The Rays, meanwhile, fell short on what has been a wondrous journey, from worst to first in the American League and with the promise of competing for years to come.

"I'm disappointed, man," said Maddon, the manager who turned a losing culture upside down in Tampa Bay, "but look what happened this year. I'm going to give myself, over the next couple of days, a chance to reflect on this whole thing. I know one thing: It's one big ol' positive.
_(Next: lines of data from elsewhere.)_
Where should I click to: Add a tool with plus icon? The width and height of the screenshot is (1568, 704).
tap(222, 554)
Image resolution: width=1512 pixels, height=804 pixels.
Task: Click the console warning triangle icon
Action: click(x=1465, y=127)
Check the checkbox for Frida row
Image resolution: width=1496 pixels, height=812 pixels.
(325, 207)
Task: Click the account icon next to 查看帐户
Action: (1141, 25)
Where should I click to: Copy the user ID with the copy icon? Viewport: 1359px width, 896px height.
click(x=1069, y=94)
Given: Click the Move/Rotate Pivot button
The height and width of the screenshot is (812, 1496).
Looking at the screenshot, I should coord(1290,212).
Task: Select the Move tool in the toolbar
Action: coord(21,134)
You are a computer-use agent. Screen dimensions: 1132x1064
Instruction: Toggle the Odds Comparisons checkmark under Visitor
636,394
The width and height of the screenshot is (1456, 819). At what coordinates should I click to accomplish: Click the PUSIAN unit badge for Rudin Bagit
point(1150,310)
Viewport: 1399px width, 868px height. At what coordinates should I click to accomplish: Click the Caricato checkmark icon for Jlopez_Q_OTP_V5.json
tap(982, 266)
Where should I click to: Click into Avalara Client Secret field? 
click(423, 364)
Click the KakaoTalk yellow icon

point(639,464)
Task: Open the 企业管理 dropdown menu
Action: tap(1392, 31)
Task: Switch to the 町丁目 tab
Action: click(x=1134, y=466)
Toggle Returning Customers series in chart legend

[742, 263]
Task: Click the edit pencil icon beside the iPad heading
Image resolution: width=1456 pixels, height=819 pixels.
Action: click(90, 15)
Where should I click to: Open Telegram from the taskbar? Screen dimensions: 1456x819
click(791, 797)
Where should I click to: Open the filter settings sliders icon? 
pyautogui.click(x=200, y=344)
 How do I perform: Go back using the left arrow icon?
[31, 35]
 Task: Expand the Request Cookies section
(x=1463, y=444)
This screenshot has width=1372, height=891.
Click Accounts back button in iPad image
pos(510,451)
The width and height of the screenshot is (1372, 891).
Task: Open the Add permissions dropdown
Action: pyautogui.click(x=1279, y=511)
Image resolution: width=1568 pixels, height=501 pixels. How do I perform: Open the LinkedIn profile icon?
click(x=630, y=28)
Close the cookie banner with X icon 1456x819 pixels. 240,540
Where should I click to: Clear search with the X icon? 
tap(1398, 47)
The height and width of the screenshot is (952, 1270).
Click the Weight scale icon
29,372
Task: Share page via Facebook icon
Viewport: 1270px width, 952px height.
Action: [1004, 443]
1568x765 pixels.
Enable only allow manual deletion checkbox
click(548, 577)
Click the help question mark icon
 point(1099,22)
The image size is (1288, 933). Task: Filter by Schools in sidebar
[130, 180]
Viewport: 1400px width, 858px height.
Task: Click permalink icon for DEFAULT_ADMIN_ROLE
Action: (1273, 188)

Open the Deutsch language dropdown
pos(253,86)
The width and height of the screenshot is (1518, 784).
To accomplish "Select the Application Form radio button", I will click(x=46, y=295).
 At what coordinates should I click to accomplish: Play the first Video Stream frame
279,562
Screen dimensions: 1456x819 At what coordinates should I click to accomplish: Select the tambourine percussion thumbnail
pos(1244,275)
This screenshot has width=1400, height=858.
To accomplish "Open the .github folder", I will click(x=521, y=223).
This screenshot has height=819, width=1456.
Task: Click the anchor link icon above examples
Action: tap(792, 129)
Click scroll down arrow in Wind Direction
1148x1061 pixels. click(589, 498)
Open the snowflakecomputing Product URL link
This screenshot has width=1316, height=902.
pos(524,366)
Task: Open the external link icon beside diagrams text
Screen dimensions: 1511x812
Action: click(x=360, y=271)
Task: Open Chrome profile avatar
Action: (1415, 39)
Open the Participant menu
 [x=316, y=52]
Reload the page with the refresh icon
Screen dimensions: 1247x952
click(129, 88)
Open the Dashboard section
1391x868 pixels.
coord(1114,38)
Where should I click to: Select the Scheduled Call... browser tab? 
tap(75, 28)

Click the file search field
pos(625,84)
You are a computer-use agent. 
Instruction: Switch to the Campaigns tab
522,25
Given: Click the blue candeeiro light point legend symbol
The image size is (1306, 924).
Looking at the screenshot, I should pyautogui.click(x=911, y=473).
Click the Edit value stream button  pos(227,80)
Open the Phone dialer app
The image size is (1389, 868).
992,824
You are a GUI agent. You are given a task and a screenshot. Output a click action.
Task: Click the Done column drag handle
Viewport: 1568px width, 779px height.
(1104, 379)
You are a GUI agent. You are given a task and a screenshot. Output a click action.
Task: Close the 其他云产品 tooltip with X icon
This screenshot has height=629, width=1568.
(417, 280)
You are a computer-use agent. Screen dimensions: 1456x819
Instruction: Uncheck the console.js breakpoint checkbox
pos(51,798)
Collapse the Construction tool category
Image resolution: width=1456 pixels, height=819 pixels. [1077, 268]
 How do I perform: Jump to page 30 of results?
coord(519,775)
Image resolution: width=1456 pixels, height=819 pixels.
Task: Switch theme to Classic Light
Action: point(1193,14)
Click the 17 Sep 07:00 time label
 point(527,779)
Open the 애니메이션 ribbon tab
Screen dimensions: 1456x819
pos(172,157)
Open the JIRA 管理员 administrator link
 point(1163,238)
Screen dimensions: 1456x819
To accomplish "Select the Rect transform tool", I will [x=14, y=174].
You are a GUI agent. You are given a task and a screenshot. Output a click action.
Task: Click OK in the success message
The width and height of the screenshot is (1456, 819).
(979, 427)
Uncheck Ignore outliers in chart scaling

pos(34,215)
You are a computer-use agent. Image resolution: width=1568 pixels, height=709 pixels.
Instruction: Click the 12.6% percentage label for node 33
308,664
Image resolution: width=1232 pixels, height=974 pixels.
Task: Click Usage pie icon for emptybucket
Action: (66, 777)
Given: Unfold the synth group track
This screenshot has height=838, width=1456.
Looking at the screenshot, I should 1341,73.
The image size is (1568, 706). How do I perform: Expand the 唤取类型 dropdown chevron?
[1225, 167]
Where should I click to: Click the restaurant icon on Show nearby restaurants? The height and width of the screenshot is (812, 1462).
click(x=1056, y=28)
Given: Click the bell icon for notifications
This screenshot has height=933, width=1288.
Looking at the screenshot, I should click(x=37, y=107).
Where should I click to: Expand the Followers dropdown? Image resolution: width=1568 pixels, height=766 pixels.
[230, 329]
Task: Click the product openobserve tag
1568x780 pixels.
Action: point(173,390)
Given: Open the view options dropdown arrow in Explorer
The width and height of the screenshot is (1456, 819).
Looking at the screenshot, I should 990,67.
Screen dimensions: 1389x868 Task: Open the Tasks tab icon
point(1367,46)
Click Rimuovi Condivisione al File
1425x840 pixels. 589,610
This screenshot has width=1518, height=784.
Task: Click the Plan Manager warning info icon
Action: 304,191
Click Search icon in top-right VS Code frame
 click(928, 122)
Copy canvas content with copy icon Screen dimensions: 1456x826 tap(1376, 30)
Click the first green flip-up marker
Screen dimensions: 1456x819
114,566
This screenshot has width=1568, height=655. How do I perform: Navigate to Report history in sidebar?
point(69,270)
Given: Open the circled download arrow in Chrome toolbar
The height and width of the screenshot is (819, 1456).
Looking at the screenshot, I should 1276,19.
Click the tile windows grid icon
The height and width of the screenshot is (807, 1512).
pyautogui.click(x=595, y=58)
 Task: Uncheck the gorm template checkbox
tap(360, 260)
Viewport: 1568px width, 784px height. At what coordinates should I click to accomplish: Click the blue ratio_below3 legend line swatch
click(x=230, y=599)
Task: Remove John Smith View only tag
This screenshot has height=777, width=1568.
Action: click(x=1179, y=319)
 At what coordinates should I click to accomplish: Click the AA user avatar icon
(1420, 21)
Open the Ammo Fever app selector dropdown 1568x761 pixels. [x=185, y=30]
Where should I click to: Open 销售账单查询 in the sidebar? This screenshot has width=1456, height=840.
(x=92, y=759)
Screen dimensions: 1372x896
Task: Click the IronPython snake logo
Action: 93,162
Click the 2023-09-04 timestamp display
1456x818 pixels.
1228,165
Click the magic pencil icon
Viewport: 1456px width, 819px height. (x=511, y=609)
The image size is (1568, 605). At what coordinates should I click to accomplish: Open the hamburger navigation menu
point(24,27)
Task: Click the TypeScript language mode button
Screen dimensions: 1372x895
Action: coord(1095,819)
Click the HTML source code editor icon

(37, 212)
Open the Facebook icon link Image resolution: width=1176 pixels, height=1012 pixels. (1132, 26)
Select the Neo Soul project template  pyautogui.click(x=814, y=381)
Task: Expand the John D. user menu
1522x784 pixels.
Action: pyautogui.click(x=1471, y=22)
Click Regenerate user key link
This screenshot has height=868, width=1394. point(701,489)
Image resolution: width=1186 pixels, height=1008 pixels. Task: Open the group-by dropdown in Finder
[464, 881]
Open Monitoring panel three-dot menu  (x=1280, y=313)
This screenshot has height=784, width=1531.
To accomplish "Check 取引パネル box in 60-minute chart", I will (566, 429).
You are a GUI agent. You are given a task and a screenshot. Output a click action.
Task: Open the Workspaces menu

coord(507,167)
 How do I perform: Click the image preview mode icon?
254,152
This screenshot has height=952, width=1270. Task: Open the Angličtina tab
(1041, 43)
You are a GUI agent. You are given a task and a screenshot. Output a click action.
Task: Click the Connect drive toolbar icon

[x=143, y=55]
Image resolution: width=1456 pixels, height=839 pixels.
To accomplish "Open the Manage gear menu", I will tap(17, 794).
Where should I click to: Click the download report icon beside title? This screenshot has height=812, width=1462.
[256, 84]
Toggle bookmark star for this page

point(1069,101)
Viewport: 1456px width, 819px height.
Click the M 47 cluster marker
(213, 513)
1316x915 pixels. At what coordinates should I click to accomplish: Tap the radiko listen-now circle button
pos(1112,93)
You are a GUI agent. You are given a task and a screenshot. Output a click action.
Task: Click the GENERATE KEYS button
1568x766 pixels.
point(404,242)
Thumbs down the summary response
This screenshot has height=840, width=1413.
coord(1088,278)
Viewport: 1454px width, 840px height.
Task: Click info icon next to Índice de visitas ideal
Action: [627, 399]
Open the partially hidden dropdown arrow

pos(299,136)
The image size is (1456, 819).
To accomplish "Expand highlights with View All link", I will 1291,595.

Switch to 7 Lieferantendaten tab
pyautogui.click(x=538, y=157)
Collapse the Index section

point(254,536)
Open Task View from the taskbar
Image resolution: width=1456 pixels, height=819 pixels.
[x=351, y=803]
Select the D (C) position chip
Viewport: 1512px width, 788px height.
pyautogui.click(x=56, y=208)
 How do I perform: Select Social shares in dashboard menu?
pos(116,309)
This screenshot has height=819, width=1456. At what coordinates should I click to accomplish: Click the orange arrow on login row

There's not a negative thing to be derived from this season."

But the party belonged to Philadelphia, and the ring to Manuel, the homespun manager whose 87-year-old mother, June, died during the playoffs, depriving him of the chance to share another phone call with her, the kind she made almost daily from her home in Buena Vista, Va.

"I think she'd be hollering and laughing," said Manuel, one of June's 11 children and the one who forever will know love in Philly. "And I think she'd be telling us how good a team I had and all that stuff, really.

"And she would be saying that she's going to walk around in Buena Vista and talk to everybody tomorrow. That's what she would be saying."